Copy-paste-ready code. Once a call works, ask the assistant for the equivalent SDK snippet in your project’s language. What you paste into your codebase has the same shape as what just ran successfully.

Exploring endpoints you haven’t used before. Trying /generate/json for the first time? Ask the assistant to generate an example and run it. Ten seconds from question to a known-good response you can iterate from.


The execute tool runs in an isolated environment:

  • No filesystem or external network access outside the Tabstack API.
  • 30-second timeout per HTTP request.
  • ~5-minute total execution timeout.
  • Variables don’t persist between execute calls. Return or log everything you need.
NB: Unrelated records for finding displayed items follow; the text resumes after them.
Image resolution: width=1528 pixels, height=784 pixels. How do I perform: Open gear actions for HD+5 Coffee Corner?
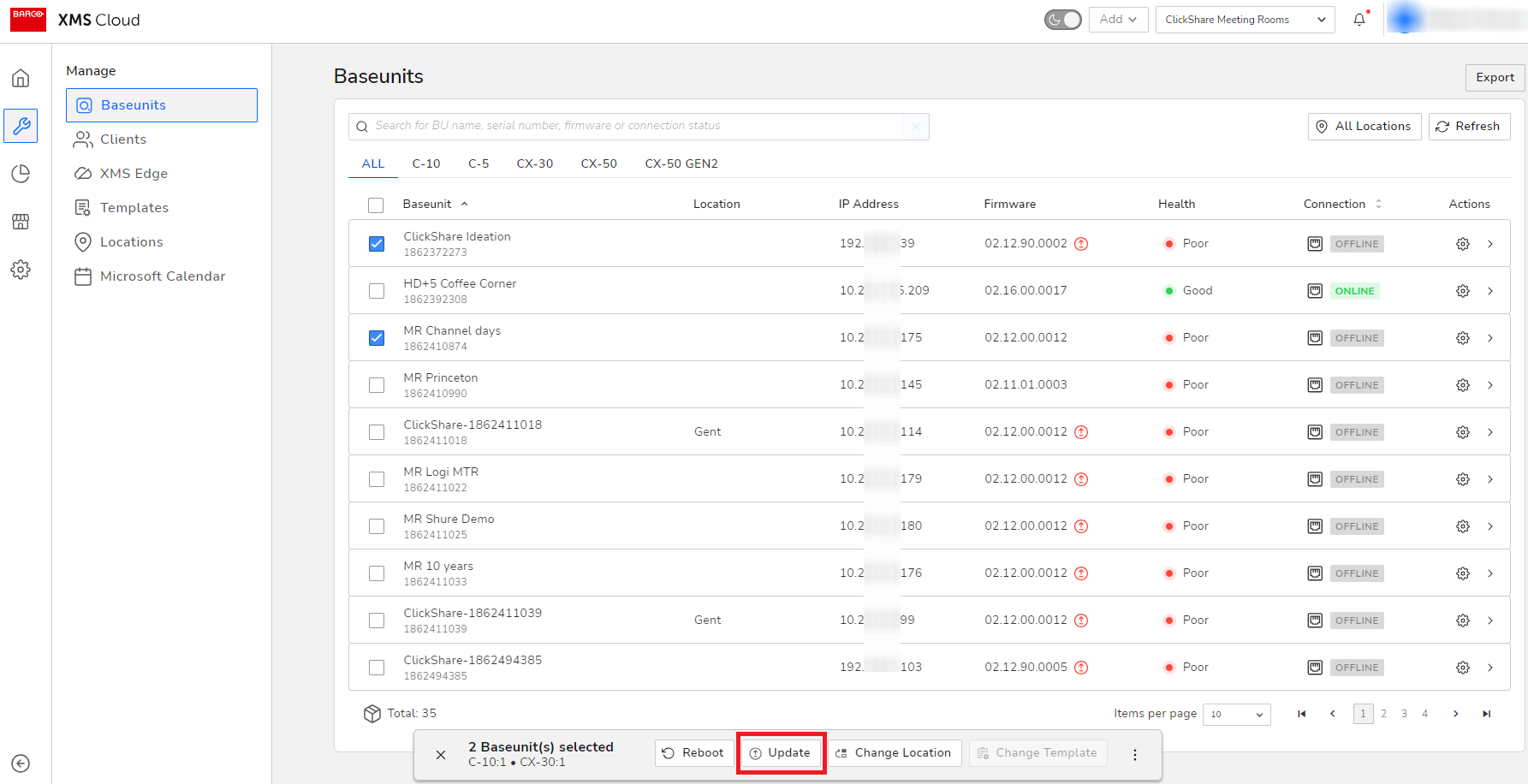pyautogui.click(x=1462, y=291)
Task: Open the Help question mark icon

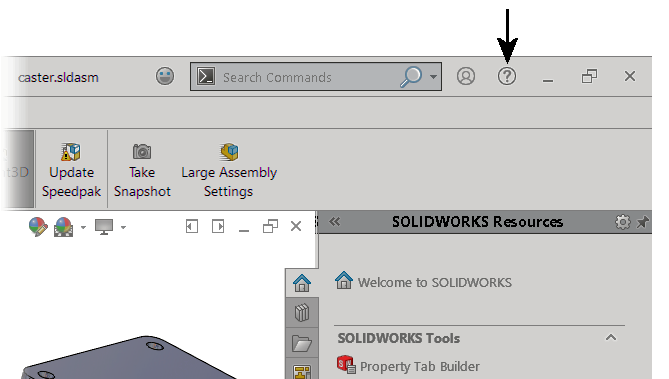Action: point(507,76)
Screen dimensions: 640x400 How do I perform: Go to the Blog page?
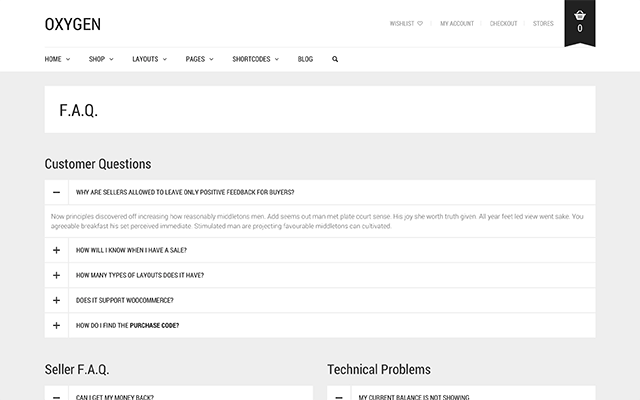tap(305, 59)
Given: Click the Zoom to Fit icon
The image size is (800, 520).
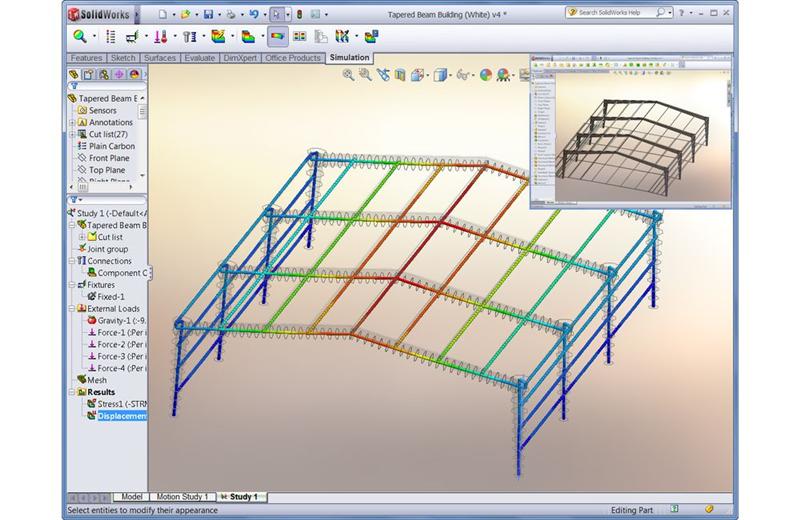Looking at the screenshot, I should click(348, 74).
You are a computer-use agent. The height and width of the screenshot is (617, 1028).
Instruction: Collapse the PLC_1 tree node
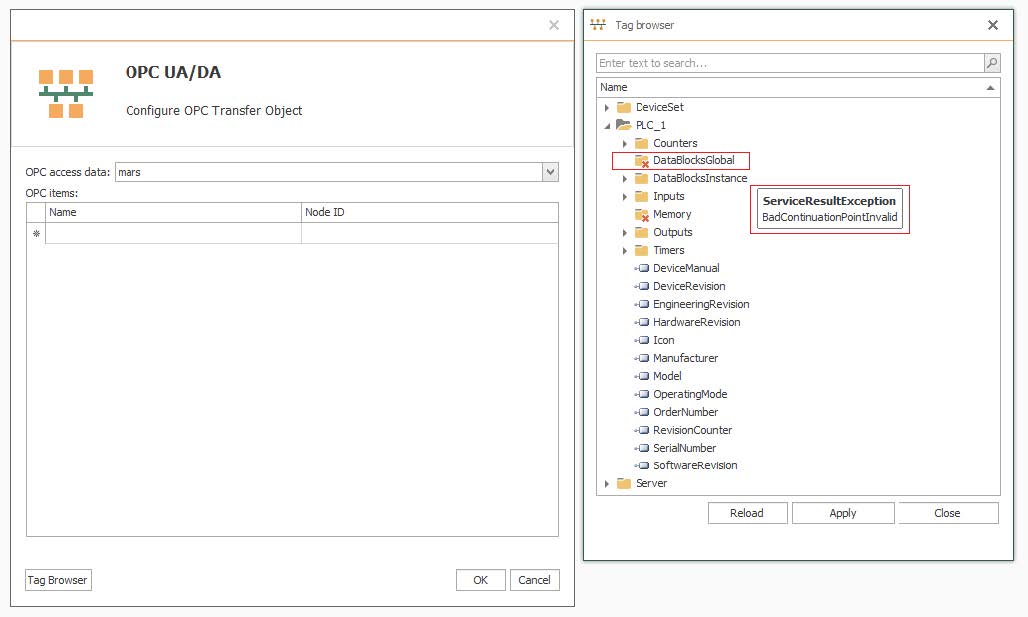(606, 125)
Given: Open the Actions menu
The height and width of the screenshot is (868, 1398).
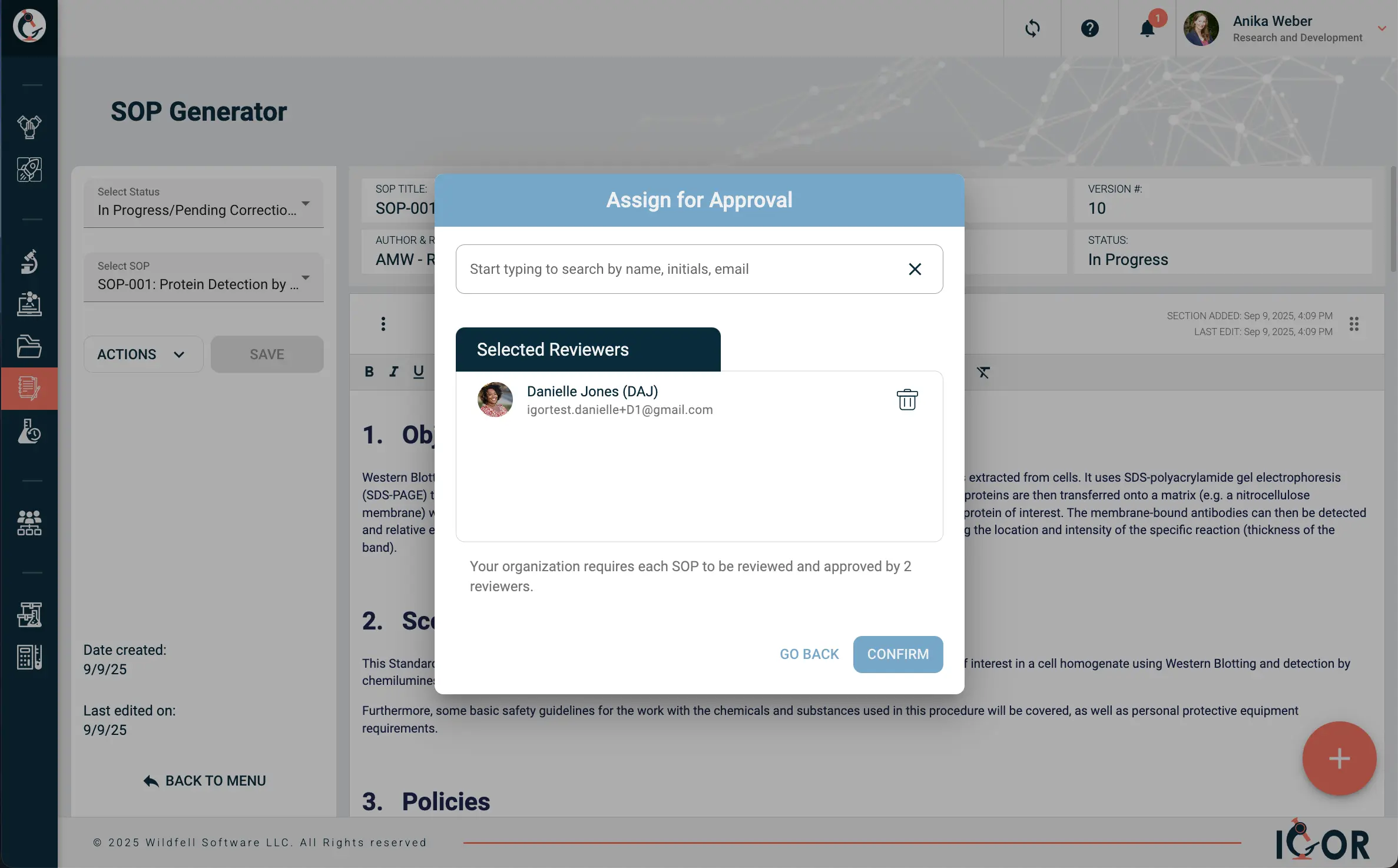Looking at the screenshot, I should [x=143, y=354].
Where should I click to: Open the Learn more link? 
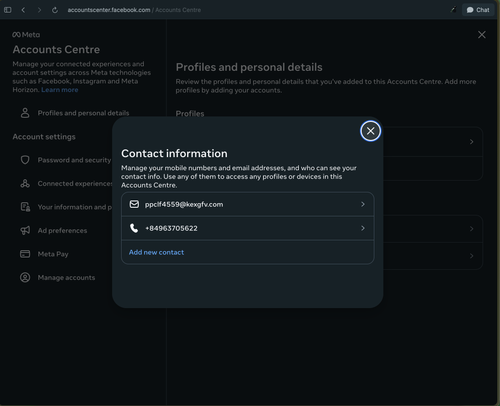tap(60, 90)
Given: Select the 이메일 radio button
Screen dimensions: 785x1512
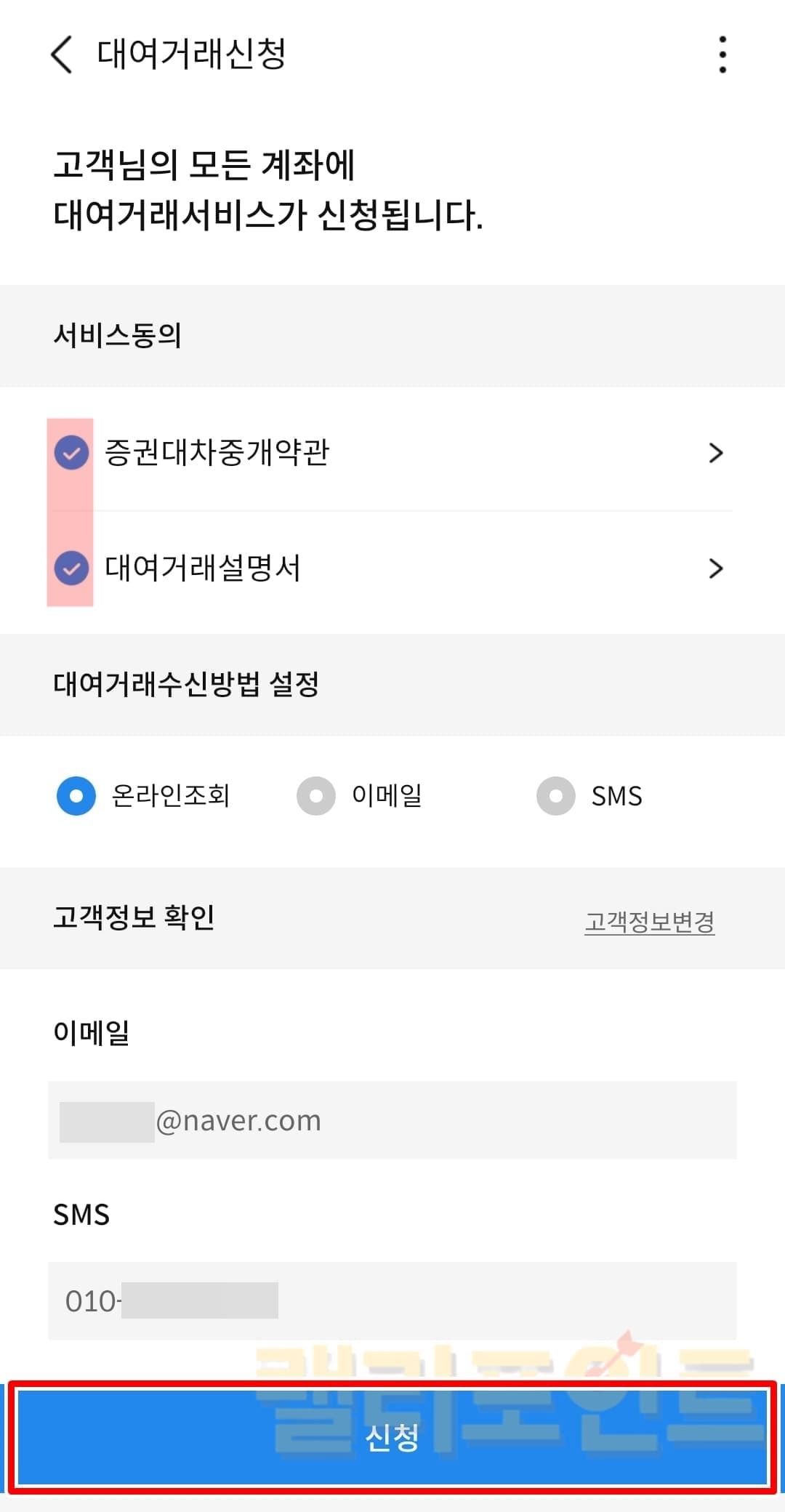Looking at the screenshot, I should [x=316, y=796].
For large tasks, use API parameters to filter and paginate within a single execute block rather than chaining multiple calls.


SituationReach for
Discovering the API, prototyping, debugging an integrationMCP server
Production code in your serviceSDK directly in your project
Latency-sensitive paths that can’t afford a sandbox round-tripSDK directly
Multi-tenant auth where each request needs a different keySDK directly
Wiring Tabstack into a deployed agent’s runtime tool setSDK directly (the SDK is the agent’s tool)
Writing a one-off script to grab data for analysisEither works; MCP is faster if you’re already in an editor

A useful mental model: the MCP server is for the developer-in-the-loop phase. Once the integration is working and you’re ready to embed it, move to direct SDK calls in your own code.

Interactive Mode — the SSE-based callback flow for forms that require user data — is not available over MCP. It needs a persistent stream the caller can exchange events on, which the MCP transport doesn’t expose. Use the SDK directly when you need it.